**Task to complete:**
What are the lines from the one with "You are a computer-use" through the end of the records below, written out exactly and without the pictures?

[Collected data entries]
::::
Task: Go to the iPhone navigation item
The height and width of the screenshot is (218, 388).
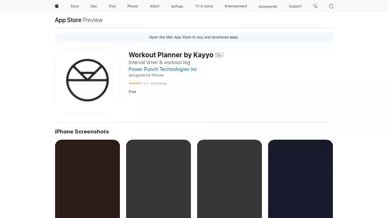Action: point(132,6)
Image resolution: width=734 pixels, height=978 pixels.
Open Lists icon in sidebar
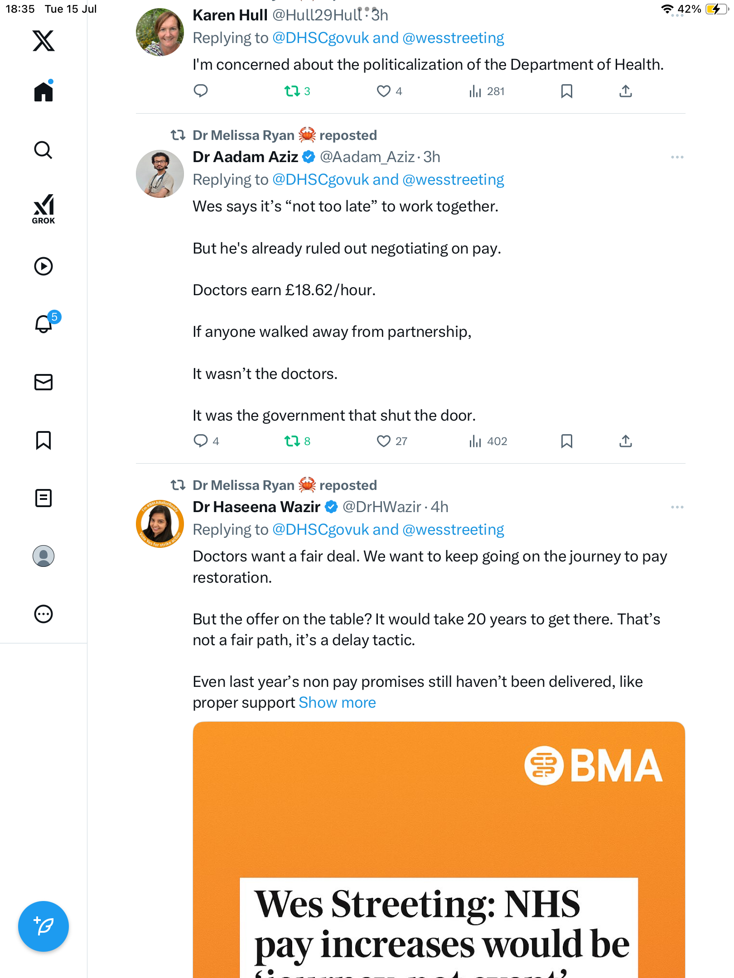click(43, 498)
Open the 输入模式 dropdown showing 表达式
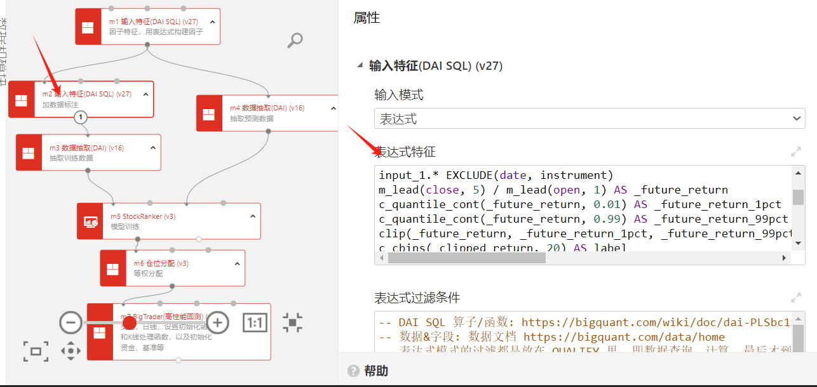Viewport: 817px width, 387px height. pos(589,119)
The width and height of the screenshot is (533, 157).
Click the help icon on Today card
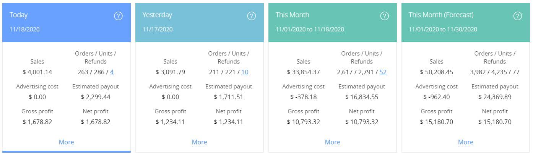click(x=119, y=16)
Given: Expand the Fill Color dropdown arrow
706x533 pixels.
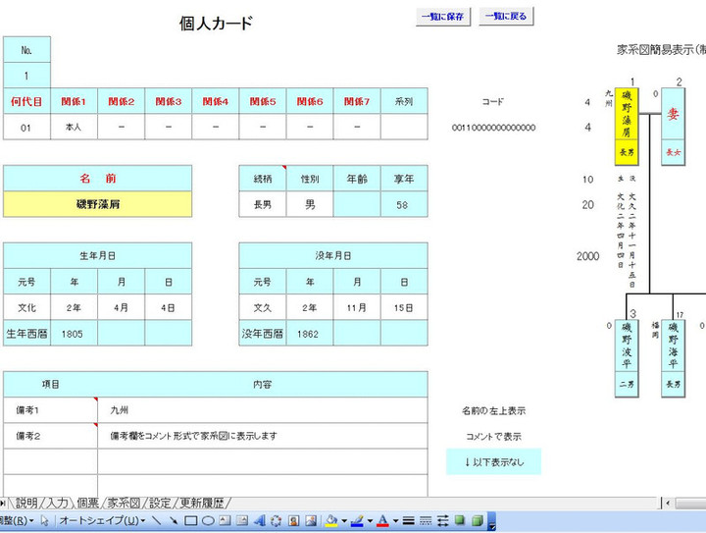Looking at the screenshot, I should point(344,521).
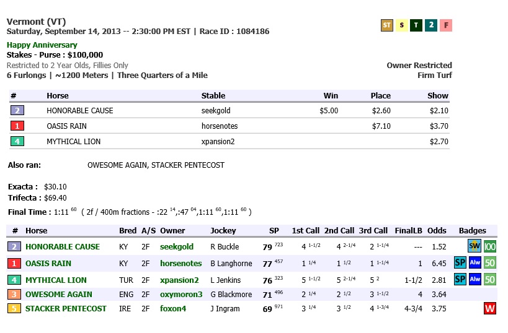Click the SW badge for Honorable Cause
Image resolution: width=508 pixels, height=333 pixels.
pos(475,246)
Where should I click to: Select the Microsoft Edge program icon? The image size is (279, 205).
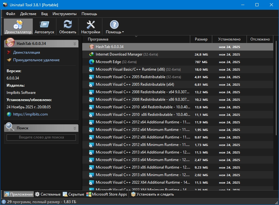92,62
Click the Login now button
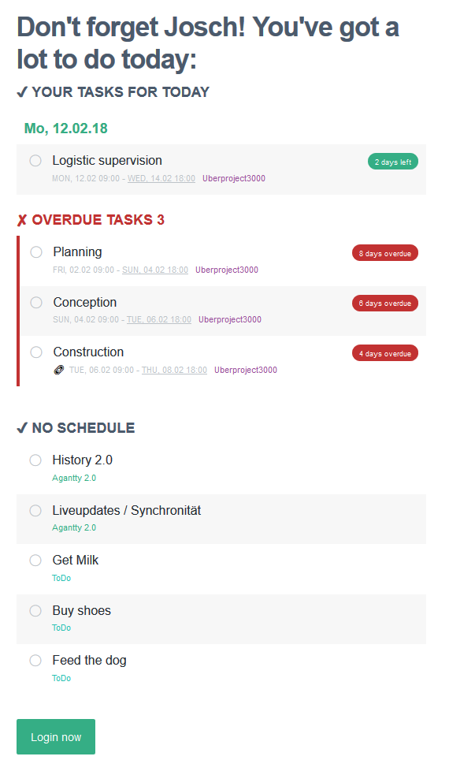The height and width of the screenshot is (760, 449). point(56,736)
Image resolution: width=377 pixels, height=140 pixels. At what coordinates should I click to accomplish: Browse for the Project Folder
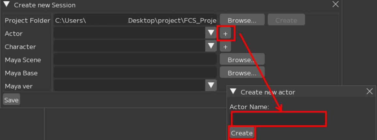(242, 20)
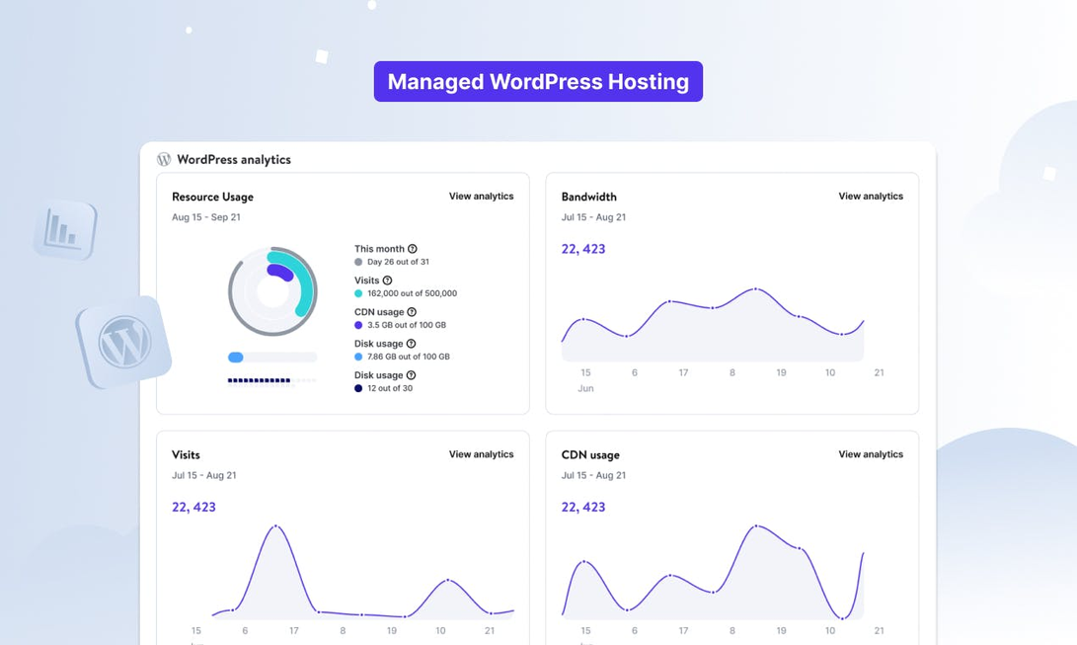The height and width of the screenshot is (645, 1077).
Task: Click the Managed WordPress Hosting banner button
Action: click(538, 82)
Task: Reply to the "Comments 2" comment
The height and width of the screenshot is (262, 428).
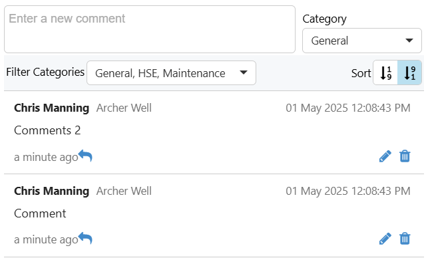Action: point(85,156)
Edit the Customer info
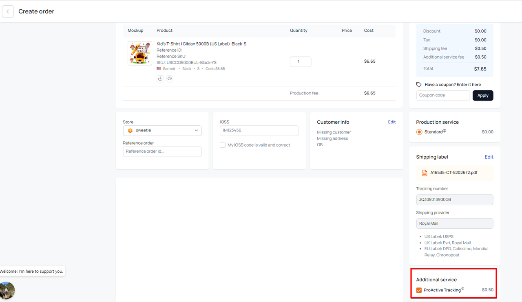522x302 pixels. click(x=392, y=122)
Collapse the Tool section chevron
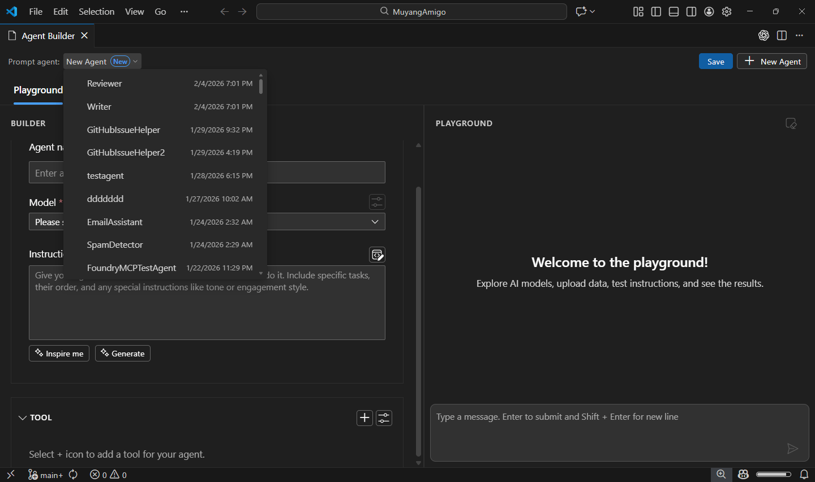Image resolution: width=815 pixels, height=482 pixels. click(x=23, y=418)
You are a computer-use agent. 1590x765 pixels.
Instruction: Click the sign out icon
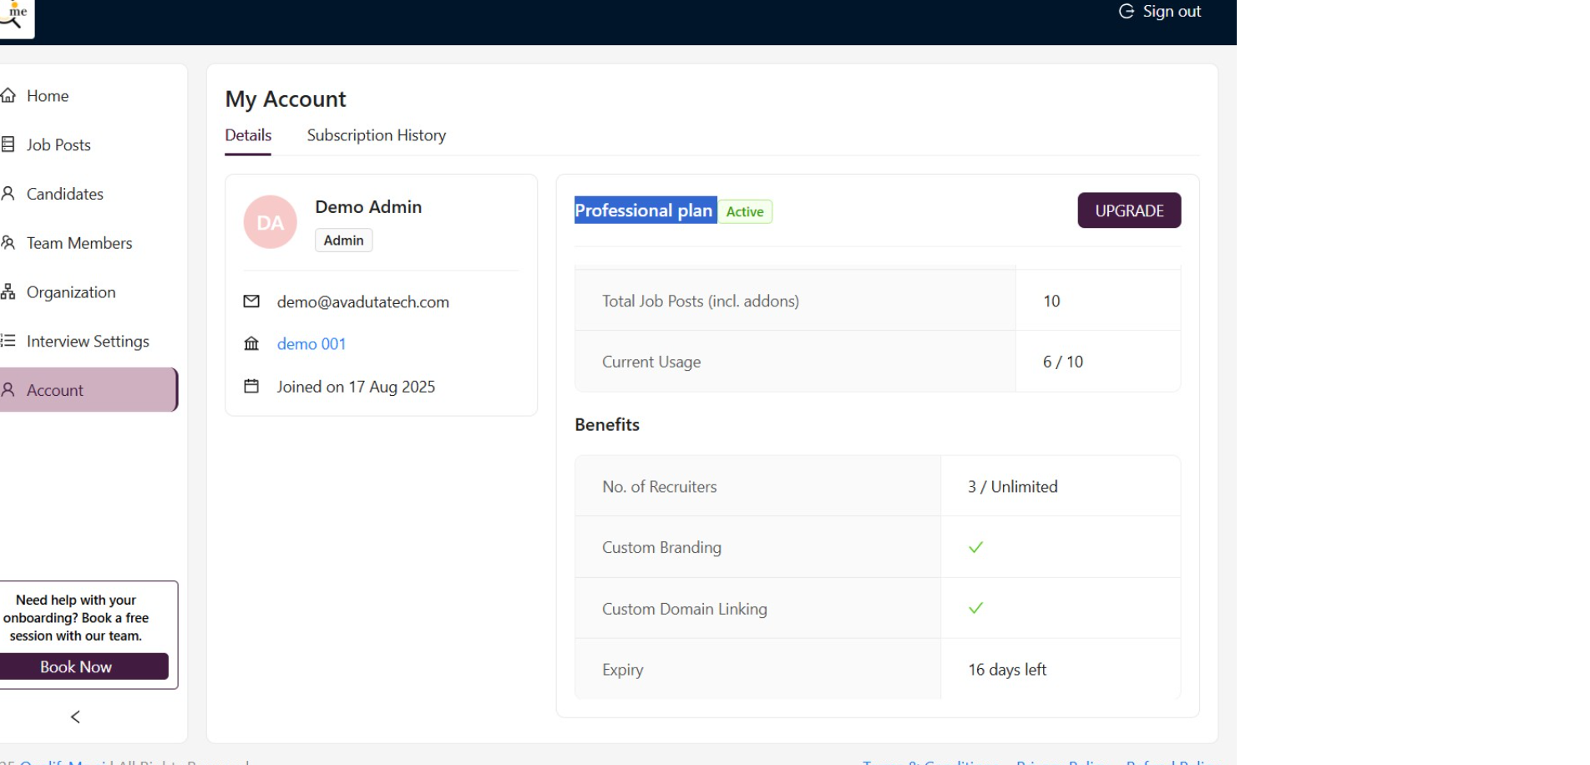coord(1127,12)
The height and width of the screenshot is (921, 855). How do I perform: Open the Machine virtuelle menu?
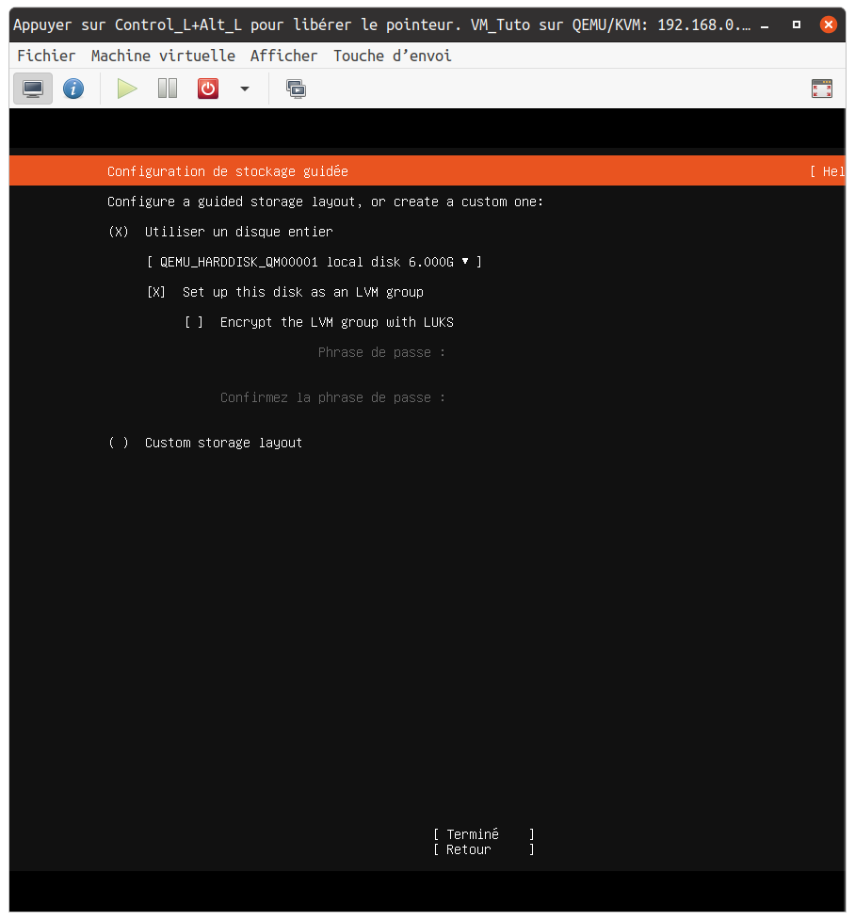pos(163,56)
::::
**Your solution:**
You are a computer-use agent. 1590x765 pixels.
Instruction: Click the sign out icon
coord(1127,12)
The height and width of the screenshot is (921, 855). How do I perform: Open the Machine virtuelle menu?
pos(163,56)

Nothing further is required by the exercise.